• Required action:
Entries must be copied exactly, with nothing left out.

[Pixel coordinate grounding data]
....

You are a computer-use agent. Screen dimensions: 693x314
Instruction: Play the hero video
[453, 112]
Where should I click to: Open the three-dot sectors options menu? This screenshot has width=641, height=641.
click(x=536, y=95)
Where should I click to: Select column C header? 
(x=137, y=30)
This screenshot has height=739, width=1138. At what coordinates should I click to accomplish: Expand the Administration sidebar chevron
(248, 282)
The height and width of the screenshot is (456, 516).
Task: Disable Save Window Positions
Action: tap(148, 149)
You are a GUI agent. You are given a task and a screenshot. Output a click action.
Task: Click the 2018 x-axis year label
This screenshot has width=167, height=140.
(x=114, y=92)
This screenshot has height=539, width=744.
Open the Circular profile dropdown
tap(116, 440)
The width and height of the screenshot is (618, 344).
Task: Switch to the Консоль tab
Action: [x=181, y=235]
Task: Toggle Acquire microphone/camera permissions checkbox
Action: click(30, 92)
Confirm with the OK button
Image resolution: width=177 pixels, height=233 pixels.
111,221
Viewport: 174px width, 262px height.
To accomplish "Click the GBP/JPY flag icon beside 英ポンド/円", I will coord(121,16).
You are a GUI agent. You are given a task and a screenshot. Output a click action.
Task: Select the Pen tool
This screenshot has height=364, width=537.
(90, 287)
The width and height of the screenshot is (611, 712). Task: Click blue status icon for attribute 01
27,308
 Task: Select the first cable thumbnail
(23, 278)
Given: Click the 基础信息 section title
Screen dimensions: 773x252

....

• Solution to this problem:
You are a computer-use agent. Screen dimensions: 693x314
Instruction: Play the hero video
[453, 112]
Where should I click to: Open the three-dot sectors options menu? This screenshot has width=641, height=641.
click(x=536, y=95)
Where should I click to: Select column C header? 
(x=137, y=30)
This screenshot has height=739, width=1138. At what coordinates should I click to accomplish: Expand the Administration sidebar chevron
(248, 282)
The height and width of the screenshot is (456, 516).
Task: Disable Save Window Positions
Action: tap(148, 149)
You are a GUI agent. You are given a task and a screenshot. Output a click action.
Task: Click the 2018 x-axis year label
This screenshot has width=167, height=140.
(x=114, y=92)
This screenshot has height=539, width=744.
Open the Circular profile dropdown
tap(116, 440)
The width and height of the screenshot is (618, 344).
Task: Switch to the Консоль tab
Action: [x=181, y=235]
Task: Toggle Acquire microphone/camera permissions checkbox
Action: click(30, 92)
Confirm with the OK button
Image resolution: width=177 pixels, height=233 pixels.
111,221
Viewport: 174px width, 262px height.
To accomplish "Click the GBP/JPY flag icon beside 英ポンド/円", I will coord(121,16).
You are a GUI agent. You are given a task and a screenshot. Output a click action.
Task: Select the Pen tool
This screenshot has height=364, width=537.
(90, 287)
The width and height of the screenshot is (611, 712). Task: Click blue status icon for attribute 01
27,308
 Task: Select the first cable thumbnail
(23, 278)
Given: Click the 基础信息 section title
Screen dimensions: 773x252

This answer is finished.